The other day as I was coming around a bend in the road near my house – and thinking some pretty heavy thoughts – I saw something that stopped me in my tracks. A double rainbow, with clear, bright colors, arched above our huge mountains, from one edge of the earth to the other, against the cloudy sky. I stood there, almost gasping at its beauty. I didn't feel heavy-hearted anymore.
I ran and knocked on my neighbors' door, begging them, "You have to come see this!" They were watching a football game, so maybe they were indulging me at first. But when they saw it? "WOW!!"
As the father in the group went back inside for his camera, I called after him, "Are you sure you can capture it?" I knew that the rainbow was actually an "illusion" – the effect of light refracted through moisture. But when my neighbor snapped a shot, he showed me the rainbow – "captured," in all its splendor, in the tiny window of his camera.
That rainbow reminded me of a splendid one I saw many years ago as I was leaving an older friend's apartment. I'd gone to visit him to ask him to pray with me about a struggle I was having. I was single at the time, but the man I was in love with wasn't. He and his wife were having marital problems before I came along, so I might have justified my position by saying a breakup wouldn't be my fault. But they had a small child, and I felt very bad about the whole situation. There seemed no happy way out for any of us.
I don't remember exactly what my friend said to me before we left his apartment and went outside, but his usual message was that no matter what the problem was, there was always hope – not just hope that you'd get what you wanted in the end. If you went to God in prayer with your problem, God would reply in a way you could understand. I knew my friend based his unshakable faith on what he'd learned from studying the Bible, along with another book, "Science and Health with Key to the Scriptures" by Mary Baker Eddy.

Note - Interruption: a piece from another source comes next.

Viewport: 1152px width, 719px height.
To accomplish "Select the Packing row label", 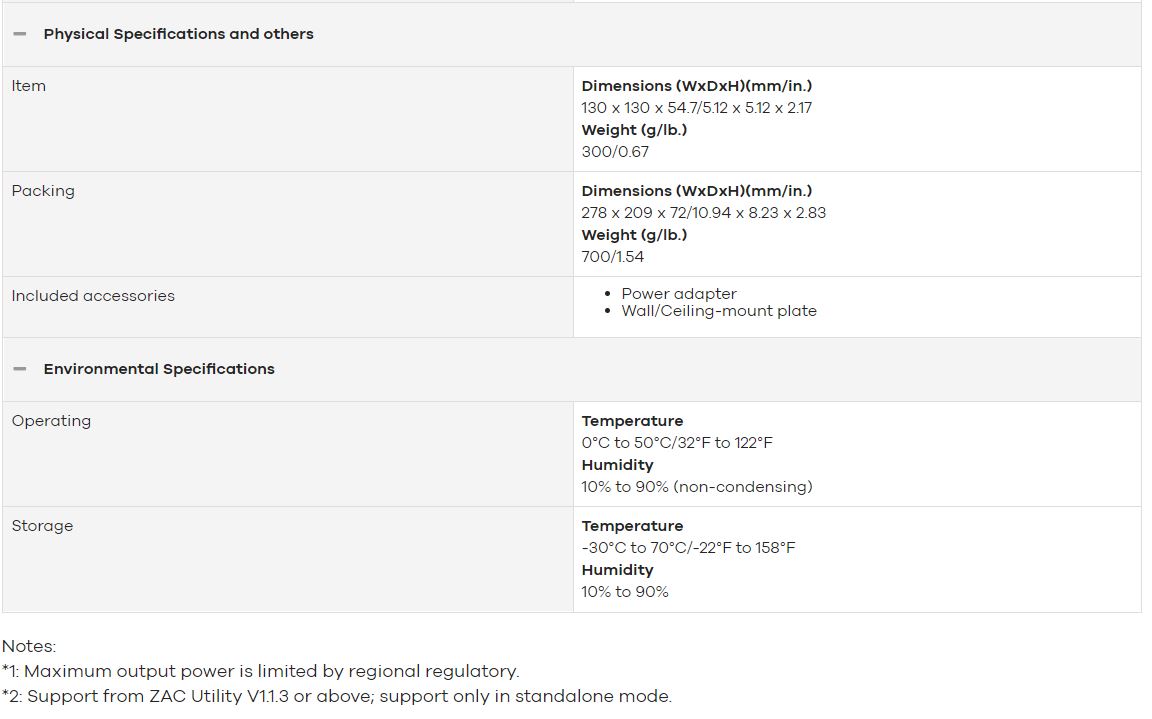I will pyautogui.click(x=43, y=191).
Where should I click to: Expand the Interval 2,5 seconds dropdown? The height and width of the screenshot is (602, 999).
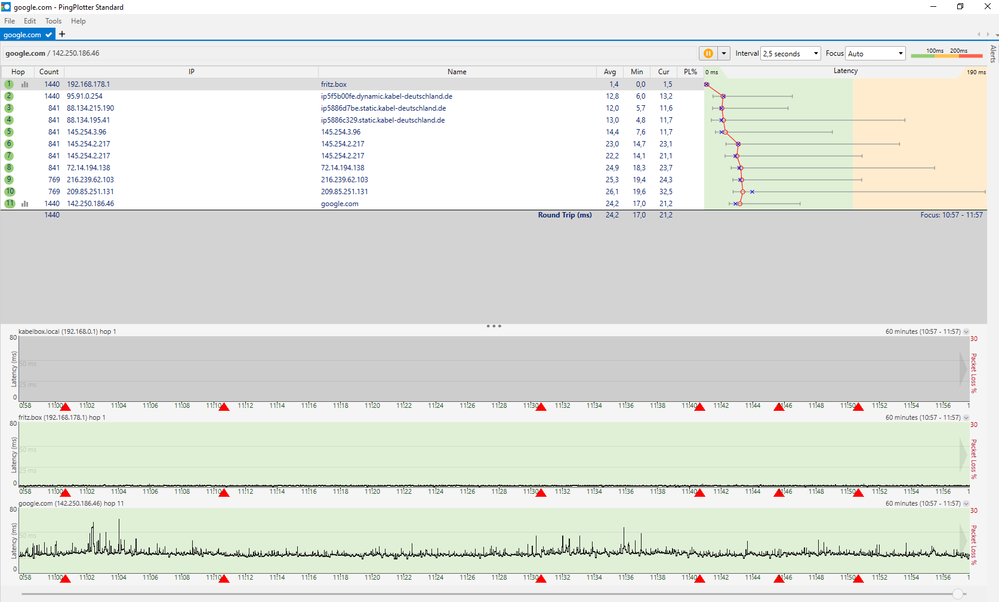tap(790, 53)
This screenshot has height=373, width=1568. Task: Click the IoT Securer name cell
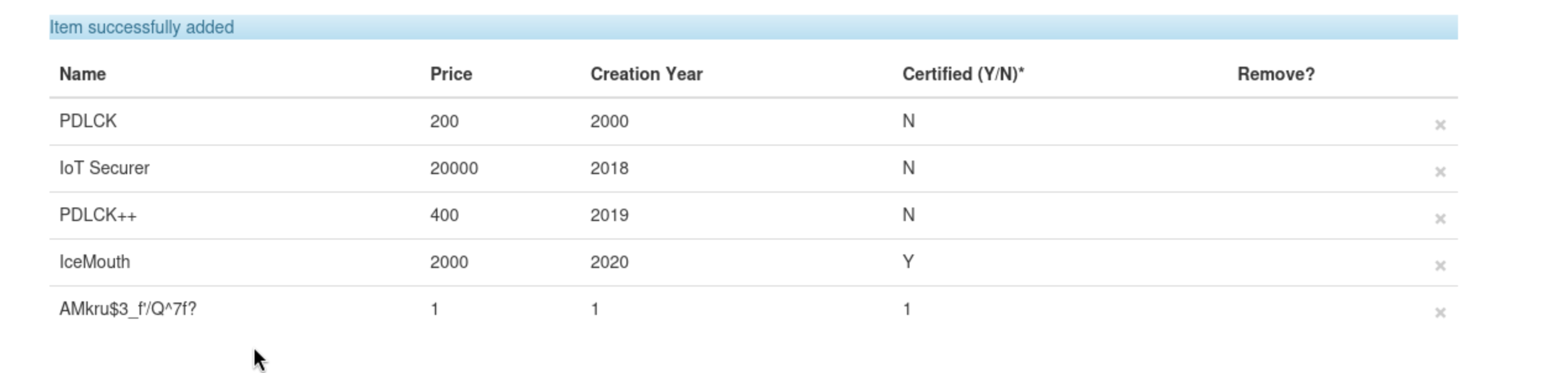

There's a lot in those two books about hope – about venturing forward, persevering, trusting God, divine Love, to answer prayers, and then expecting a solution, no matter what. One psalm says: "I will bless the Lord, who hath given me counsel: my reins also instruct me in the night seasons. I have set the Lord always before me: because he is at my right hand, I shall not be moved. Therefore my heart is glad, and my glory rejoiceth: my flesh also shall rest in hope" (Ps. 16:7-9). And a passage in Science and Health assures the reader, "Spiritual sense, contradicting the material senses, involves intuition, hope, faith, understanding, fruition, reality" (p. 298).
As my friend and I stood there that day long ago after praying together, oohing and ahhing over the rainbow, I turned to him and joked, "Just like the one God gave Noah after the flood!" (The story of Noah and the ark is in Genesis, chaps. 7 and 8.) But he didn't laugh. He was as sober as ever. "Do you believe that?" he asked. "Will you really accept the promise of this rainbow, as though God sent it just for you?"
My response took all my courage. "Yes," I finally said, "I will."
I mark that decision as the point at which the situation began to resolve itself. The relationship I'd been so concerned about was terminated shortly after that, and I moved away. Over the years, I've come to see that for many reasons, that individual would not have been the right life-partner for me. And I've been very grateful for the marriage and family that eventually did come along. They've taught me so much!
A small lesson, this one from rainbows. But hope? The courage to ask God for help and the determination to confidently wait for His reply? Hope like that is never small. May you take the promise of the rainbow as your own.